WHAT NEEDS TO BE DONE>
Below is a listing with pictures. Repeat exactly the lines starting at the one holding "Screen dimensions: 640x854" and going on through the one holding "Task: Click the partially", and leave every picture out.
* * * * * * * * *
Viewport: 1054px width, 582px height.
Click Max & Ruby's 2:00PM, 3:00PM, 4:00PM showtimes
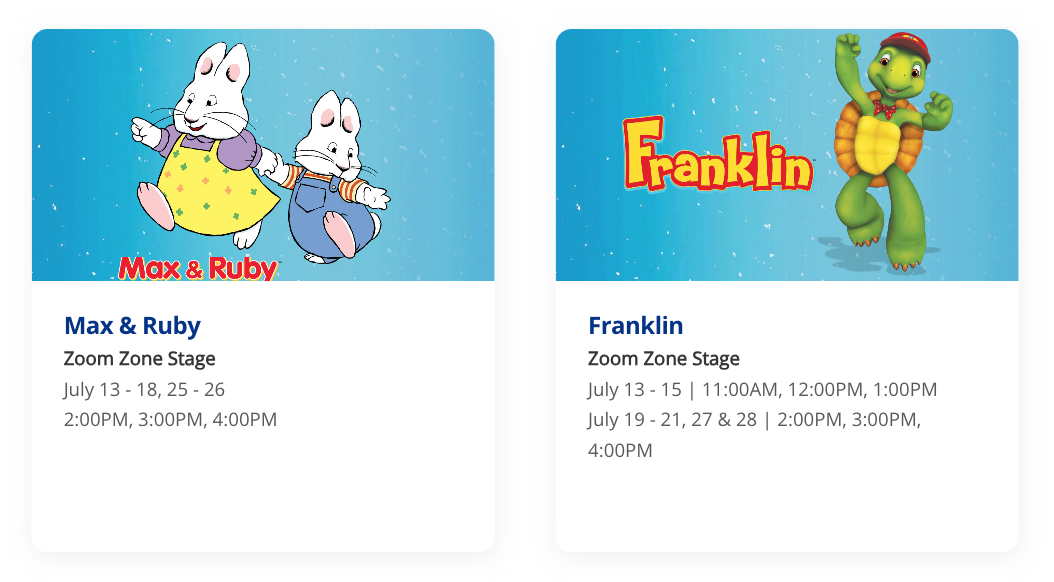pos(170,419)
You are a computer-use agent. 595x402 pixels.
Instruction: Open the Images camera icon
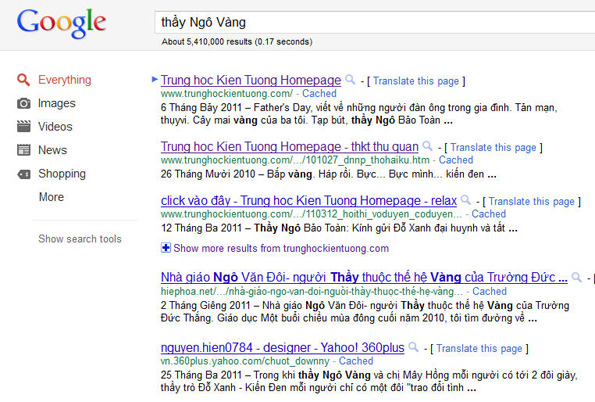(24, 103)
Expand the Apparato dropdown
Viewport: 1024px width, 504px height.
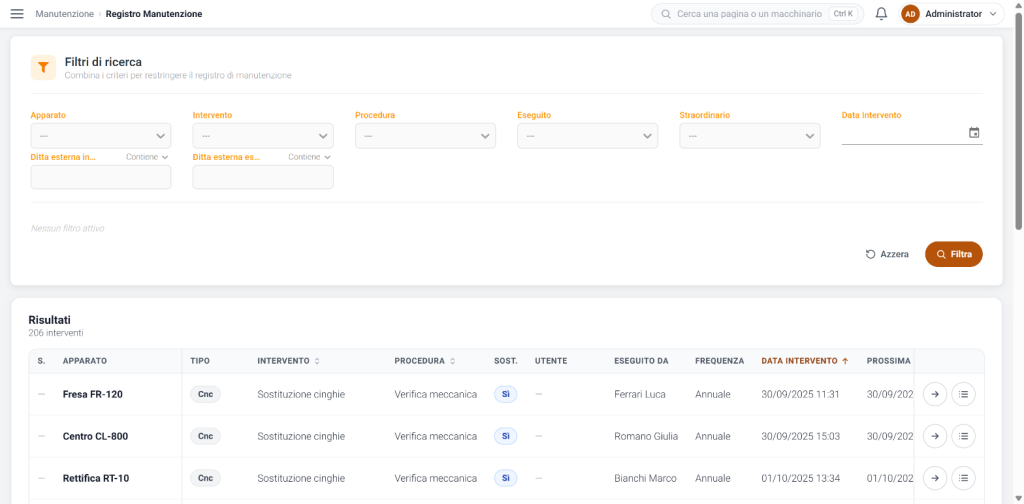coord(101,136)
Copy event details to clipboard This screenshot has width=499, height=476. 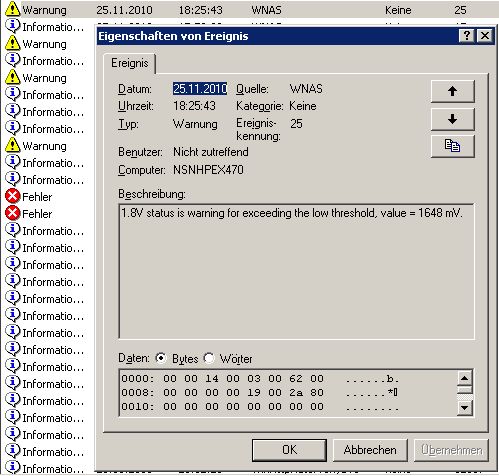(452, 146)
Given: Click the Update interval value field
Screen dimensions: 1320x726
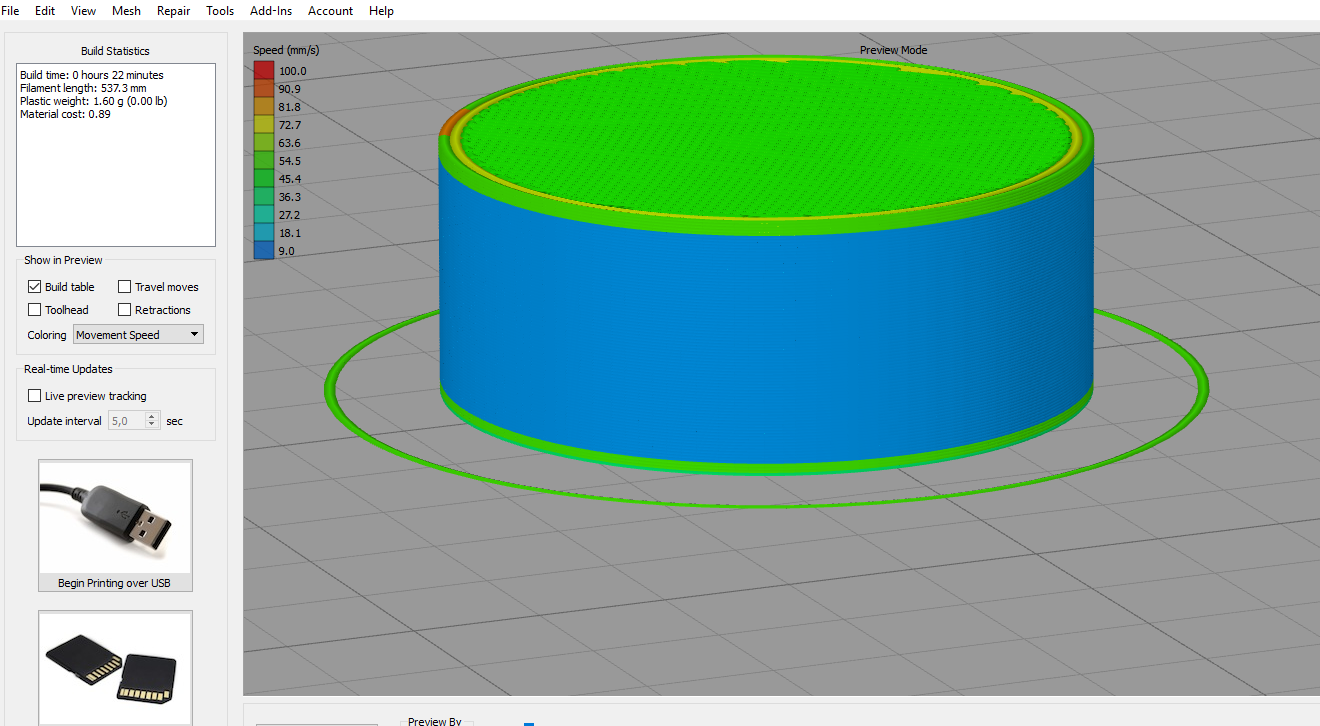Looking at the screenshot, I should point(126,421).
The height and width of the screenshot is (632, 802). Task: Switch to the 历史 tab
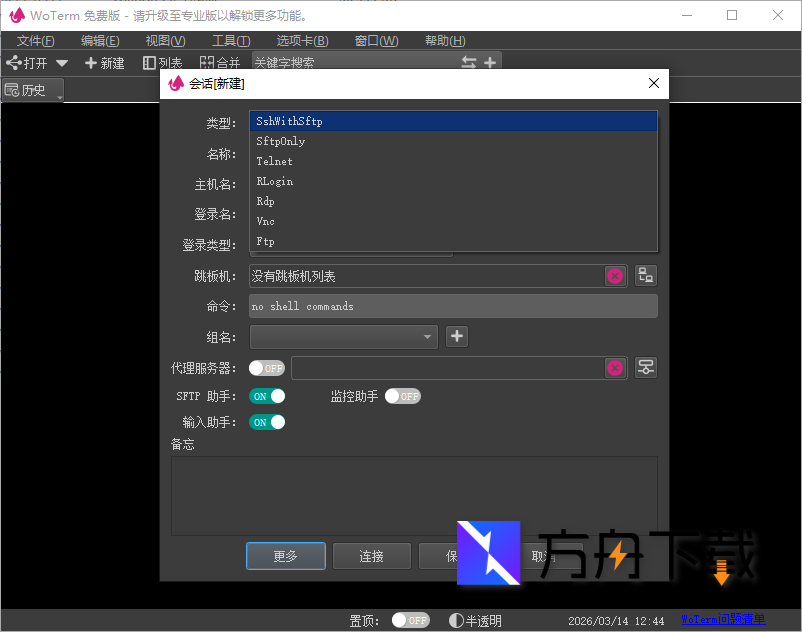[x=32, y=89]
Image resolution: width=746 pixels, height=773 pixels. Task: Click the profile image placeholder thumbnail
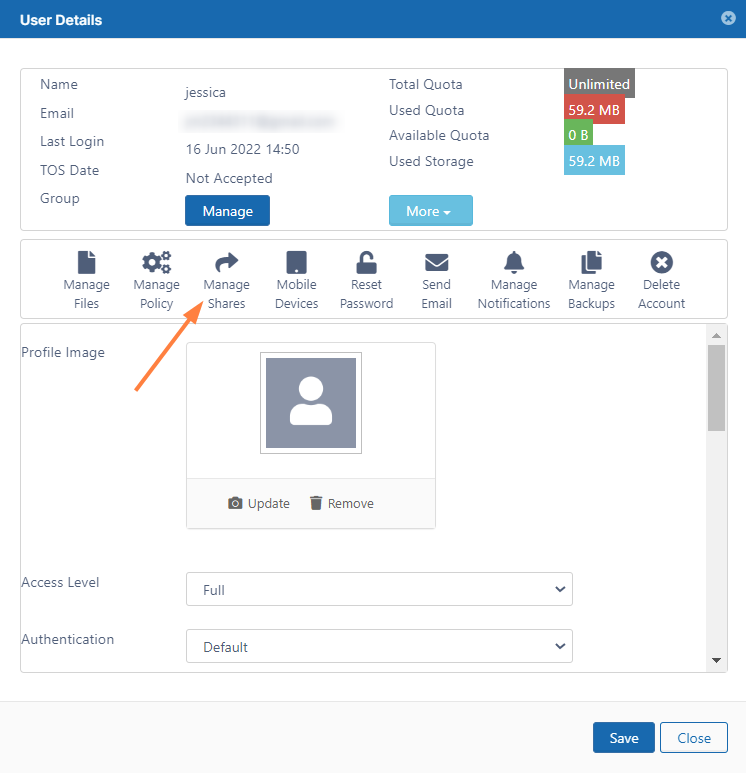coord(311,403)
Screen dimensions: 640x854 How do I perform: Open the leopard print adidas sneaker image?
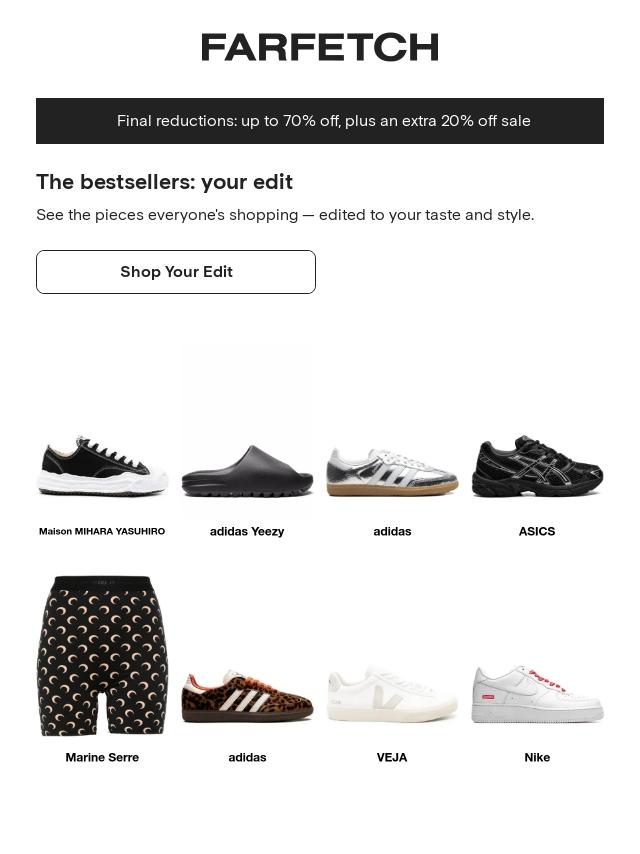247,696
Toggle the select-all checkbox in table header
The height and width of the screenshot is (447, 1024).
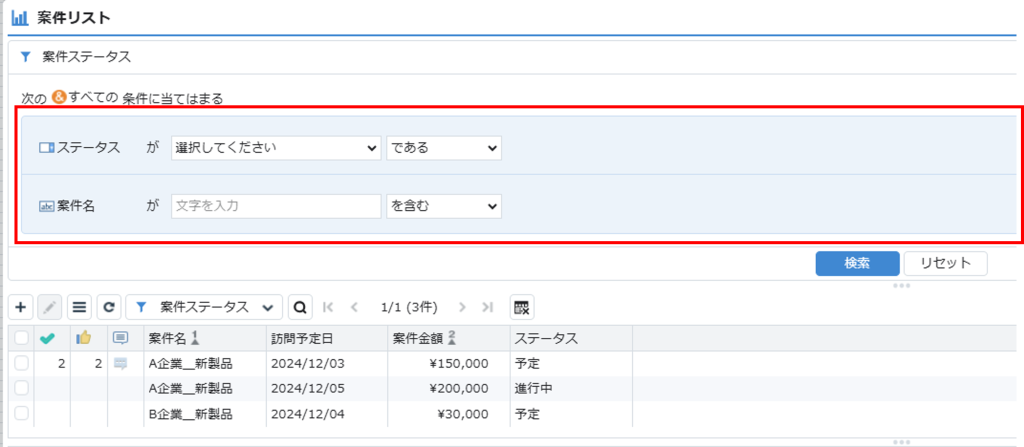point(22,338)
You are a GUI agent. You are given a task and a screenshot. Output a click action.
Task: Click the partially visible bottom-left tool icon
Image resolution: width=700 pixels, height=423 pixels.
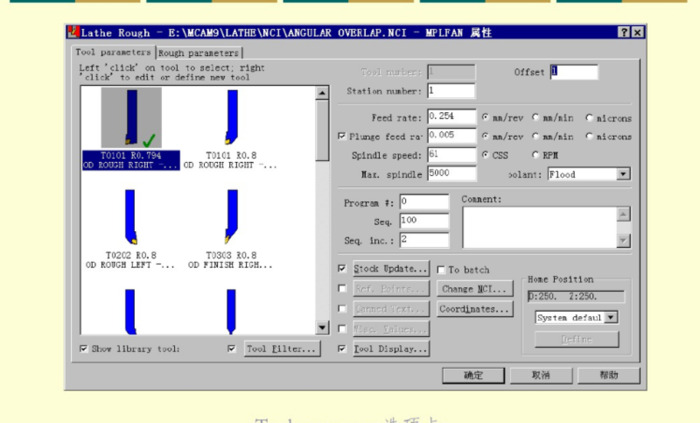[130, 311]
* * * * * * * * *
OUTPUT OF THE EXERCISE>
Screen dimensions: 640x854 How do I perform: Open the leopard print adidas sneaker image?
247,696
Toggle the select-all checkbox in table header
The height and width of the screenshot is (447, 1024).
point(22,338)
You are a GUI agent. You are given a task and a screenshot. Output a click action.
Task: Click the partially visible bottom-left tool icon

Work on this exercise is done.